• **Directions for this task**
Could each entry below be printed again exactly as given?

= Beginning of Section =

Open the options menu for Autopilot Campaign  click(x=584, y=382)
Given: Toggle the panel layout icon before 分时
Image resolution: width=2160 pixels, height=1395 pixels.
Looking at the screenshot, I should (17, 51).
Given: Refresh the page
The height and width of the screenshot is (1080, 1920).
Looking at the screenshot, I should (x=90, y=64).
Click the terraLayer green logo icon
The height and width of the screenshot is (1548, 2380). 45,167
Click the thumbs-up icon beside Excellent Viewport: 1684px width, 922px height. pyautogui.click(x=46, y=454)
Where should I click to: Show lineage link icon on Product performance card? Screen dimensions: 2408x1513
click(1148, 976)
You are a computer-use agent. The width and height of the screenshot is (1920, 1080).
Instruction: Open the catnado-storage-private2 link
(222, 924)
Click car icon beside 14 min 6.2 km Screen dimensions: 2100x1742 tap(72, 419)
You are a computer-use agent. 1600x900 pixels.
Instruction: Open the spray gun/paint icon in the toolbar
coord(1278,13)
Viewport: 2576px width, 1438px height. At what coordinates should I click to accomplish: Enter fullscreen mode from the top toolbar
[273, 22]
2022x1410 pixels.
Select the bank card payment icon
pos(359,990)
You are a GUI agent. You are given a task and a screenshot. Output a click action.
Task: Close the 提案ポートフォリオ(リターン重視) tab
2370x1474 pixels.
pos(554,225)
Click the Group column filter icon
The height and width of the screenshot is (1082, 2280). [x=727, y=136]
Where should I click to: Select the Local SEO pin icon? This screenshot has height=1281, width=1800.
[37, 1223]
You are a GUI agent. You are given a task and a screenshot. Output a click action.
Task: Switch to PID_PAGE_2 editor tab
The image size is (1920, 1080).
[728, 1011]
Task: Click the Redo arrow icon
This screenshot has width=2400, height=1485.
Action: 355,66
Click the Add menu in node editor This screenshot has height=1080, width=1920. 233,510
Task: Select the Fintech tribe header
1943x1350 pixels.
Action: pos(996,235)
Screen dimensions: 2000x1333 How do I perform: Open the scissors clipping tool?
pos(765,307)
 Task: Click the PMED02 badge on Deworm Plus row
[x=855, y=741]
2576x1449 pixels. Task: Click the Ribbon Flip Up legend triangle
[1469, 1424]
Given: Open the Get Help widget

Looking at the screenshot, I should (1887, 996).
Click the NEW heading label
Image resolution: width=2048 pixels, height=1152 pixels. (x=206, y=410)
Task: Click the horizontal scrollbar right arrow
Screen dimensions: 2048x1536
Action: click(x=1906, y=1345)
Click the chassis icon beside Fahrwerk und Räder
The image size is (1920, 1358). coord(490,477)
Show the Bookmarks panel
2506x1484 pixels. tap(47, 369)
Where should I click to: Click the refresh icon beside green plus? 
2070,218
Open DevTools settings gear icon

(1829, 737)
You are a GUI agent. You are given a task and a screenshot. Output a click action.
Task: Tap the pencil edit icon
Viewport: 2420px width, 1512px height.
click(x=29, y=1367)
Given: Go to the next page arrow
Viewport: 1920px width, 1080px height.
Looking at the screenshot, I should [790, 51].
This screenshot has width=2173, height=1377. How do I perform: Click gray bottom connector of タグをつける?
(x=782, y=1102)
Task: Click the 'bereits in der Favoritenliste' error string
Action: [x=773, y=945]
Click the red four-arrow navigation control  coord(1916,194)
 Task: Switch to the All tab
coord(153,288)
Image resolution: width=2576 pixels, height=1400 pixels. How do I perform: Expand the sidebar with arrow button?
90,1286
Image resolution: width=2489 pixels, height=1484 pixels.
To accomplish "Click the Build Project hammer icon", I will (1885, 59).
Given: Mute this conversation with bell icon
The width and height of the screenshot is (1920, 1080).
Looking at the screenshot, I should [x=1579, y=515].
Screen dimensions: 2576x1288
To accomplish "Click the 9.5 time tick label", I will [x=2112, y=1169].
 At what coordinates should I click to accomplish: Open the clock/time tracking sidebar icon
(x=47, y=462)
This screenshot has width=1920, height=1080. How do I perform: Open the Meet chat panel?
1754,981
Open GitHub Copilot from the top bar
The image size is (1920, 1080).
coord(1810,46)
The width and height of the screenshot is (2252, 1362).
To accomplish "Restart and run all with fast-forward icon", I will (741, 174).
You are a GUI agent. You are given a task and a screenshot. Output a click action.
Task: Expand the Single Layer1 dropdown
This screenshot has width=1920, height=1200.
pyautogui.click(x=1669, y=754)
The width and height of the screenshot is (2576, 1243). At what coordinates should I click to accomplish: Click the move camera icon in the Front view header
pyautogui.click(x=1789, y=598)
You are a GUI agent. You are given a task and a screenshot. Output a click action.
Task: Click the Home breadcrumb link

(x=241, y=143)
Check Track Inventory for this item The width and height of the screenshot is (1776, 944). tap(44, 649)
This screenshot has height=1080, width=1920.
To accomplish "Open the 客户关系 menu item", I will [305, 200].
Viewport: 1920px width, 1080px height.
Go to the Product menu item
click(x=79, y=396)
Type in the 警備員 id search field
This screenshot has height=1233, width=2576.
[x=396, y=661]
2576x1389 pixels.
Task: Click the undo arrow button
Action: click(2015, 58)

= End of Section =

• **Solution to the problem**
Open the options menu for Autopilot Campaign  click(x=584, y=382)
Given: Toggle the panel layout icon before 分时
Image resolution: width=2160 pixels, height=1395 pixels.
Looking at the screenshot, I should (17, 51).
Given: Refresh the page
The height and width of the screenshot is (1080, 1920).
Looking at the screenshot, I should (x=90, y=64).
Click the terraLayer green logo icon
The height and width of the screenshot is (1548, 2380). 45,167
Click the thumbs-up icon beside Excellent Viewport: 1684px width, 922px height. pyautogui.click(x=46, y=454)
Where should I click to: Show lineage link icon on Product performance card? Screen dimensions: 2408x1513
click(1148, 976)
You are a computer-use agent. The width and height of the screenshot is (1920, 1080).
Instruction: Open the catnado-storage-private2 link
(222, 924)
Click car icon beside 14 min 6.2 km Screen dimensions: 2100x1742 tap(72, 419)
You are a computer-use agent. 1600x900 pixels.
Instruction: Open the spray gun/paint icon in the toolbar
coord(1278,13)
Viewport: 2576px width, 1438px height. At what coordinates should I click to accomplish: Enter fullscreen mode from the top toolbar
[273, 22]
2022x1410 pixels.
Select the bank card payment icon
pos(359,990)
You are a GUI agent. You are given a task and a screenshot. Output a click action.
Task: Close the 提案ポートフォリオ(リターン重視) tab
2370x1474 pixels.
pos(554,225)
Click the Group column filter icon
The height and width of the screenshot is (1082, 2280). [x=727, y=136]
Where should I click to: Select the Local SEO pin icon? This screenshot has height=1281, width=1800.
[37, 1223]
You are a GUI agent. You are given a task and a screenshot. Output a click action.
Task: Switch to PID_PAGE_2 editor tab
The image size is (1920, 1080).
[728, 1011]
Task: Click the Redo arrow icon
This screenshot has width=2400, height=1485.
Action: 355,66
Click the Add menu in node editor This screenshot has height=1080, width=1920. 233,510
Task: Select the Fintech tribe header
1943x1350 pixels.
Action: pos(996,235)
Screen dimensions: 2000x1333 How do I perform: Open the scissors clipping tool?
pos(765,307)
 Task: Click the PMED02 badge on Deworm Plus row
[x=855, y=741]
2576x1449 pixels. Task: Click the Ribbon Flip Up legend triangle
[1469, 1424]
Given: Open the Get Help widget

Looking at the screenshot, I should (1887, 996).
Click the NEW heading label
Image resolution: width=2048 pixels, height=1152 pixels. (x=206, y=410)
Task: Click the horizontal scrollbar right arrow
Screen dimensions: 2048x1536
Action: click(x=1906, y=1345)
Click the chassis icon beside Fahrwerk und Räder
The image size is (1920, 1358). coord(490,477)
Show the Bookmarks panel
2506x1484 pixels. tap(47, 369)
Where should I click to: Click the refresh icon beside green plus? 
2070,218
Open DevTools settings gear icon

(1829, 737)
You are a GUI agent. You are given a task and a screenshot. Output a click action.
Task: Tap the pencil edit icon
Viewport: 2420px width, 1512px height.
click(x=29, y=1367)
Given: Go to the next page arrow
Viewport: 1920px width, 1080px height.
Looking at the screenshot, I should [790, 51].
This screenshot has width=2173, height=1377. How do I perform: Click gray bottom connector of タグをつける?
(x=782, y=1102)
Task: Click the 'bereits in der Favoritenliste' error string
Action: [x=773, y=945]
Click the red four-arrow navigation control  coord(1916,194)
 Task: Switch to the All tab
coord(153,288)
Image resolution: width=2576 pixels, height=1400 pixels. How do I perform: Expand the sidebar with arrow button?
90,1286
Image resolution: width=2489 pixels, height=1484 pixels.
To accomplish "Click the Build Project hammer icon", I will (1885, 59).
Given: Mute this conversation with bell icon
The width and height of the screenshot is (1920, 1080).
Looking at the screenshot, I should [x=1579, y=515].
Screen dimensions: 2576x1288
To accomplish "Click the 9.5 time tick label", I will [x=2112, y=1169].
 At what coordinates should I click to accomplish: Open the clock/time tracking sidebar icon
(x=47, y=462)
This screenshot has width=1920, height=1080. How do I perform: Open the Meet chat panel?
1754,981
Open GitHub Copilot from the top bar
The image size is (1920, 1080).
coord(1810,46)
The width and height of the screenshot is (2252, 1362).
To accomplish "Restart and run all with fast-forward icon", I will (741, 174).
You are a GUI agent. You are given a task and a screenshot. Output a click action.
Task: Expand the Single Layer1 dropdown
This screenshot has width=1920, height=1200.
pyautogui.click(x=1669, y=754)
The width and height of the screenshot is (2576, 1243). At what coordinates should I click to accomplish: Click the move camera icon in the Front view header
pyautogui.click(x=1789, y=598)
You are a GUI agent. You are given a task and a screenshot. Output a click action.
Task: Click the Home breadcrumb link

(x=241, y=143)
Check Track Inventory for this item The width and height of the screenshot is (1776, 944). tap(44, 649)
This screenshot has height=1080, width=1920.
To accomplish "Open the 客户关系 menu item", I will [305, 200].
Viewport: 1920px width, 1080px height.
Go to the Product menu item
click(x=79, y=396)
Type in the 警備員 id search field
This screenshot has height=1233, width=2576.
[x=396, y=661]
2576x1389 pixels.
Task: Click the undo arrow button
Action: click(2015, 58)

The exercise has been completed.